From about 1950, therefore, increased trapping of solar energy within the biosphere occurred. Total heat gain in 1971–2018 is estimated at 358 ± 37 ZJ, the heating rate increasing from about 0.50 W m–2 in 1971–2006 to 0.79 W m–2 in 2006–2018 and 0.87 W m−2 in 2010–2018; about 90 percent overall is accounted for by ocean warming and most of the rest by land warming and ice melting [1, 47]. Anomalously rising temperatures have now been confirmed for the Earth's air and surface since about 1970 [48], and for the upper 2000 m of the world's oceans since about 2000 [49]. This difference in timing makes sense because the Earth's air and surface heat up and cool down rapidly, but this is not so for the oceans. Water has a high heat capacity (see Sect. 2.2), while the mixing of water by upwellings and currents also ensured that the oceans warmed relatively slowly.

Energy flux is a fundamental attribute of all active systems, so adding energy to Earth systems will stress and alter them. Most of the effects are unknown, but a number of environmental changes are thought to be driven primarily by excess heat. These include: thermal expansion of water to help explain observed sea-level rise [50]; warm surface waters feeding heat and water vapour into higher-energy and more frequent storm systems [51, 52]; heat-waves becoming more common on land [53] and within the sea [54]; the advance of spring flowering northwards on land [55]; the ascent of ecological zones on mountains [56]; and the melting of multi-year ice formations in polar regions and mountain areas [57, 58]. The latter also contributes to sea-level rise and the potential distortion of marine currents and the on-shore weather systems that depend upon them.

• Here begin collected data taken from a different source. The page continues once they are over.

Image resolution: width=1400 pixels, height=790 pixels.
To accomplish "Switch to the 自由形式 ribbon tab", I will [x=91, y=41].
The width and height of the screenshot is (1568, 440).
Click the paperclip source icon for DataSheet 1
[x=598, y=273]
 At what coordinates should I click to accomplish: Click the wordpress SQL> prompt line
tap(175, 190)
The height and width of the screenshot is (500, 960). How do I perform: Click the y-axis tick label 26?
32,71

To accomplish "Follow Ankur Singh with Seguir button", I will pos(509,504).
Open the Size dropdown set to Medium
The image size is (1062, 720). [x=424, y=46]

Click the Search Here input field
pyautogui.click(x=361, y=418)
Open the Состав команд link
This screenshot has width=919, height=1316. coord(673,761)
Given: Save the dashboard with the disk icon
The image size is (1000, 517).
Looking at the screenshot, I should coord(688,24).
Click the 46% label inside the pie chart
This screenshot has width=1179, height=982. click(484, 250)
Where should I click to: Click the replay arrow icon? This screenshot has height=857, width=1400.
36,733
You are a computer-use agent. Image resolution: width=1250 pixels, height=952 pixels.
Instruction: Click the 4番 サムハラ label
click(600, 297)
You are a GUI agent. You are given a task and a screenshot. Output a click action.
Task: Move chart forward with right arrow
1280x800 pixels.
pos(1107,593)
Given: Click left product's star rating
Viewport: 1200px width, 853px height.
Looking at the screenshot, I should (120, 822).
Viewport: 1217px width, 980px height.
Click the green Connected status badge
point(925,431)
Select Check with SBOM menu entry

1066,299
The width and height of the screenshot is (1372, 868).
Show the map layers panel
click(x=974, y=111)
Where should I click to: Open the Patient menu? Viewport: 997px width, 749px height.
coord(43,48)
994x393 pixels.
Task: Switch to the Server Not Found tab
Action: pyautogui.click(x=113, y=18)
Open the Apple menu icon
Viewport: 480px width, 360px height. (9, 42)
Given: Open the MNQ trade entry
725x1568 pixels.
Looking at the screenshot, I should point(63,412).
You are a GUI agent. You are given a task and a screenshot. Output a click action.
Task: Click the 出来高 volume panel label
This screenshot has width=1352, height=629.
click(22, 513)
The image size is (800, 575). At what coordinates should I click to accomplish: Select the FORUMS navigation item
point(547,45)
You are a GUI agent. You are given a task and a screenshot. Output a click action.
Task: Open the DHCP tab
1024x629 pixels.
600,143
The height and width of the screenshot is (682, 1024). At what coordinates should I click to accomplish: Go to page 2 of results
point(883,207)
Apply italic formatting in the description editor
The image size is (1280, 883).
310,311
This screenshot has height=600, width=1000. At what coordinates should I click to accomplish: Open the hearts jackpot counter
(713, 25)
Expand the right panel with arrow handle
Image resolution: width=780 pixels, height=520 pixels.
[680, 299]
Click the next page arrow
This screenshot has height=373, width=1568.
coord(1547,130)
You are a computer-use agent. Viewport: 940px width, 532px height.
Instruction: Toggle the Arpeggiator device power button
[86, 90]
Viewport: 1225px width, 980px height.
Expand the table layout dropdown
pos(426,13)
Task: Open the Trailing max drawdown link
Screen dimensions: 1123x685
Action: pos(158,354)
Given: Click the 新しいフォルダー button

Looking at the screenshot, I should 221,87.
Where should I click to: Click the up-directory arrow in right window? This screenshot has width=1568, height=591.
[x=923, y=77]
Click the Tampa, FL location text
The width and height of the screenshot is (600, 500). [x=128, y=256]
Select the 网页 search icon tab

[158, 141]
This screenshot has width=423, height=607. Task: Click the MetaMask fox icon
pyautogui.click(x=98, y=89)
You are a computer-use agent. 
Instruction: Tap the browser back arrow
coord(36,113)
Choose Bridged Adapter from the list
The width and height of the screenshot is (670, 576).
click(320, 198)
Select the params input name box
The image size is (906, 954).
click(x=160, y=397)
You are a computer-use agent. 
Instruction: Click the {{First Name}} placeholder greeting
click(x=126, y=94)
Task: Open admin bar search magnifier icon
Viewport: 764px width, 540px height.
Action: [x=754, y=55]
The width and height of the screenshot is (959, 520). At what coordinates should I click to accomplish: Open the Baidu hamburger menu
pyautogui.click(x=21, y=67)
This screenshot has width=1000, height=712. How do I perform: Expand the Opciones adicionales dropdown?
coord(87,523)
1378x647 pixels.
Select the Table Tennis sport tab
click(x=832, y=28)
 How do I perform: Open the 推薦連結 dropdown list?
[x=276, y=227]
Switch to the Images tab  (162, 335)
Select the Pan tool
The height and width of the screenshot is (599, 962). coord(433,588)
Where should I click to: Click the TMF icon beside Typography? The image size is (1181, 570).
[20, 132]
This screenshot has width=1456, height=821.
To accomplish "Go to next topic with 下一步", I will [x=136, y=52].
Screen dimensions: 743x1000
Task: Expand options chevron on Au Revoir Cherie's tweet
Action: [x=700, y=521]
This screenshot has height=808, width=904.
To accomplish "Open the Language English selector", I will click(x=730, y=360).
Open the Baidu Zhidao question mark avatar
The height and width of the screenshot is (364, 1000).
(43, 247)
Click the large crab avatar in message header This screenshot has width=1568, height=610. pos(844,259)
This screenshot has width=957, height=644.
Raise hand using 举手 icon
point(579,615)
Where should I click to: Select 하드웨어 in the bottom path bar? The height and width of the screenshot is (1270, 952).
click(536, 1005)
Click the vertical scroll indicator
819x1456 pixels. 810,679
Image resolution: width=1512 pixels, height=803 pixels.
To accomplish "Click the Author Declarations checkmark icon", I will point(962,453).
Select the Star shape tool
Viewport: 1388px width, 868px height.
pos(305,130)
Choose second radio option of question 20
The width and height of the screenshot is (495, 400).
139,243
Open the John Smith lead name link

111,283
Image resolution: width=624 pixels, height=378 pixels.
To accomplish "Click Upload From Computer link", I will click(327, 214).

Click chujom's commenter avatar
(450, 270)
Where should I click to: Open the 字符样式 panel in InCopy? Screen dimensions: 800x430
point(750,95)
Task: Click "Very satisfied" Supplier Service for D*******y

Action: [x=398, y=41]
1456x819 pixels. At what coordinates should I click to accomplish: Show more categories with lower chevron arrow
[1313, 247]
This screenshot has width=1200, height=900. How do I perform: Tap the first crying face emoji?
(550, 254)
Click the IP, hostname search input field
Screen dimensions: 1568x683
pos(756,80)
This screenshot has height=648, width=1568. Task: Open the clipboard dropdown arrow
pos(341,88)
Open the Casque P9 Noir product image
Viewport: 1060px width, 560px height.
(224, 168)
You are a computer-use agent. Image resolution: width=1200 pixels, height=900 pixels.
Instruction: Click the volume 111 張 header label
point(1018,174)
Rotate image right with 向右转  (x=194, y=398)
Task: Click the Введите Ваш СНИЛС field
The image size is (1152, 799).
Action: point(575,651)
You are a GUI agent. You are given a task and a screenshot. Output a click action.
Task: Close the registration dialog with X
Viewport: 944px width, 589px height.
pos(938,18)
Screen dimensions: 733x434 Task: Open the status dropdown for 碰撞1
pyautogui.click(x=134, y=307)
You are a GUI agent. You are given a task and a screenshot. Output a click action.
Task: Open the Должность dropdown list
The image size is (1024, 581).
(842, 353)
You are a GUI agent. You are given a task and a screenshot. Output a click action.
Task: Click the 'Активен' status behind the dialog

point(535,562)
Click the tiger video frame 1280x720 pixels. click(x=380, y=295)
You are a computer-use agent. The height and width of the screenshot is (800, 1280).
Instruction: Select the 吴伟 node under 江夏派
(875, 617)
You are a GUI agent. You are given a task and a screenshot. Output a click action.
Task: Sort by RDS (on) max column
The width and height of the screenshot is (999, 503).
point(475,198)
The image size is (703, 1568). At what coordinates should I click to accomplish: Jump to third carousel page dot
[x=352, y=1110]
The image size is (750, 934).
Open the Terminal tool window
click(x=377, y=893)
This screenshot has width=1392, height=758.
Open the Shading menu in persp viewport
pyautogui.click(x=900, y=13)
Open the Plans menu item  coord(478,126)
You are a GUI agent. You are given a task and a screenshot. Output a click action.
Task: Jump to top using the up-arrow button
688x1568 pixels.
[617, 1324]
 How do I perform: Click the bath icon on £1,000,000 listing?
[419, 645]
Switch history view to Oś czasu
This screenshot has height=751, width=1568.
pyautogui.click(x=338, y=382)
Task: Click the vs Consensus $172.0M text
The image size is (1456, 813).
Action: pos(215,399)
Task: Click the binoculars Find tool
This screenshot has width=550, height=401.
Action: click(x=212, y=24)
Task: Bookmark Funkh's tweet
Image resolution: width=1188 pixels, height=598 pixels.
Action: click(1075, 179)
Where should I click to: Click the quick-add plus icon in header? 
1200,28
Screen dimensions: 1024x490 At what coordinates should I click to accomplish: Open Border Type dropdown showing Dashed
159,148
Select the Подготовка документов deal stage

2.2 The melting of the Arctic

The Arctic system is centred on the geographic north pole and includes the Arctic Ocean and its seabed and littoral, broadly within the Arctic Circle at about 66° 30' N [59] but with many biophysical connections to the south, including with the forests of the Arctic-boreal zone [60]. Sea ice is a key feature of the Arctic Ocean, and each year its extent varies between a maximum in April and a minimum in September. Some is deep, multi-year ice that is retained through the summers of consecutive years, while the rest is shallow, single-year ice that forms and melts seasonally [61].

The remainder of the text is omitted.